もともと、帝都自動車交通は警視庁の指導の元で設立した会社のため「安全・安心」には強いこだわりがあり、実際にその面での評価も高かった。
ハーバード大学PMDを修了後、銀行マンとして実績を重ねていたがタクシー業界は全くの門外漢だった神子田氏は、その安全性の伝統をさらに推し進め「100%事故を防ぐ」という、輸送機関にとっての「究極」を目指し、そのための施策を次々と打ち出していった。
■「タイヤの接地面以外、ぶつかったら全部事故」厳格な事故基準のもと「事故0」を目指すタクシー会社
帝都自動車交通はかねてから事故減件運動を続けていたが、2012年にこの運動を見直し、「タイヤの接地面以外、ぶつかったらすべて事故」と事故基準を厳格化した。
この基準では、ドアミラーを少しこすってしまうのも、ホイールが壁に接触するのも事故扱い。もちろん、有責・無責にかかわらず、事故は全て報告しなければならず、1%でも自社に責任があるとされたら「有責事故」扱いになる。
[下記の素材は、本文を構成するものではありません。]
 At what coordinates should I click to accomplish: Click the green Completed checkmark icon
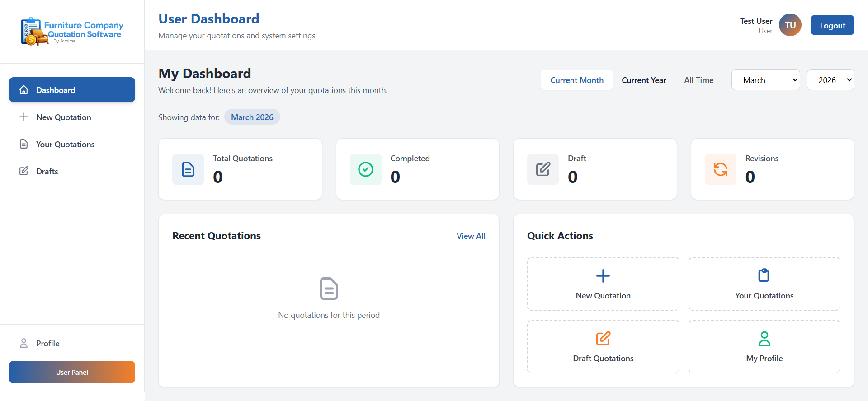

数字上で「事故0」を目指すなら、自社の事故基準は甘く設定したほうがいいはずだが、それでは本質的な安全性の向上にはつながらない。自社にあえて厳しい事故基準を課すことで、全社的に安全への意識を高めているというわけだ。
■ドライバーの健康不安からくる事故を減らす試みとは
神子田氏は社長に就任するや否や、さまざまな施策を打っていった。
例えば、薬物検査を全乗務員に対して行なうなど、先進的な取り組みが印象的だ。
それだけではない。上記の厳しい事故基準の下で「事故0」を目指すのであれば、ドライバーをはじめとした従業員の健康管理が不可欠と考えた氏は、ドライバーの睡眠状態改善のために、睡眠時無呼吸症候群を検出できる「眠りSCAN」を導入、薬物検査も徹底し、ドライバーの健康状態に起因する事故をなくそうと試みている。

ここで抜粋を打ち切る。